Film coated tablets vs enteric coated

Although both film coated tablets and enteric coated tablets involve the application of polymer layers, their uses and characteristics are obviously different.

Film coated tablets mainly focus on the protection of drugs, covering up bad smell and taste, and moisture-proof and light-proof, which is suitable for many types of drugs. The enteric coated tablets use enteric coated materials, which can control the release position of drugs and prevent drugs from decomposing in gastric juice and only being absorbed in the intestine, and are suitable for acid-sensitive drugs.

Enteric coated tablets examples include omeprazole, aspirin. Aspirin is a non-steroidal anti-inflammatory drug, which easily destroys the gastric mucosal barrier when taken orally, so ordinary tablets should be taken half an hour after meals, which can alleviate gastrointestinal discomfort; Aspirin enteric-coated tablets can avoid the stimulation of drugs to the stomach, and will not disintegrate within 2 hours in the stomach. After reaching the intestine, the enteric-coated materials on the outer surface dissolve, and the drugs are released, thus achieving the purpose of localized release in the intestine.

Recent advances in pharmaceutical coating

Zhu et al. have developed a novel method of applying powder coatings using electrostatic charges.70 This process involves sequential spraying of a liquid plasticizer to the tablets being coated. After that, the powder of the remaining coating materials is applied and then completing the formation of the coating using a heat-curing phase.

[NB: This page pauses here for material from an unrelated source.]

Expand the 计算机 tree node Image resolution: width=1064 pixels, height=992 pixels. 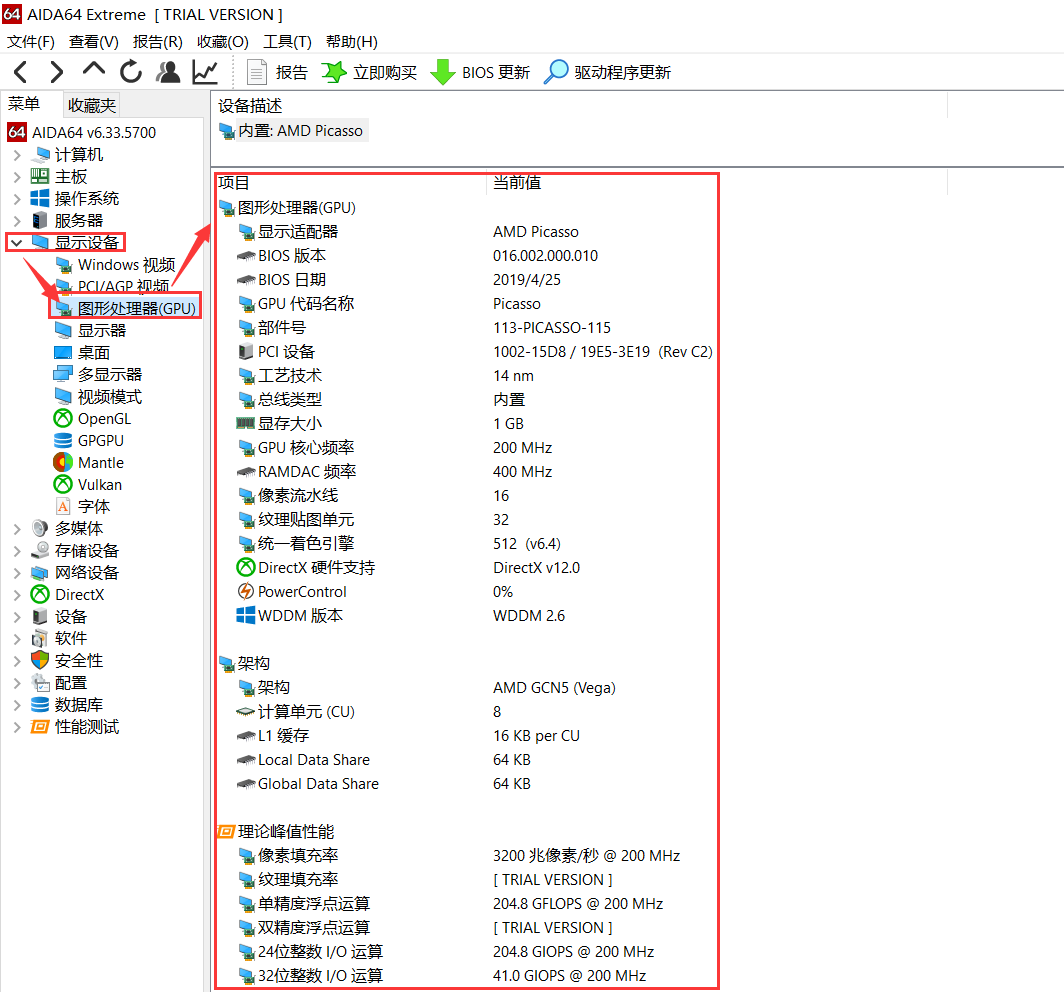(x=18, y=154)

Qiao et al. also worked on an electrostatic dry powder film coating technique, successfully applying immediate-release coatings. Their process involved spraying a liquid plasticizer onto tablet cores to increase conductivity, followed by the electrostatic spraying of charged coating particles. The optimized process resulted in tablets with good coating uniformity, smooth surfaces, and release profiles similar to those of the uncoated cores. This technique has shown promise as an alternative to traditional aqueous or solvent-based FC processes and can be applied to various pharmaceutical materials for both immediate- and modified-release formulations.

3D printing technology is emerging as a novel approach in pharmaceutical manufacturing, addressing challenges such as personalized drug delivery and on-demand production. Elini et al. used a semi-solid 3D printer to partially coat tablets with Precirol ATO 5, achieving controlled release of Melevodopa and Acyclovir. By adjusting parameters like the percentage of the tablet surface coated and the number of coating layers, they were able to tailor the release profiles of the APIs.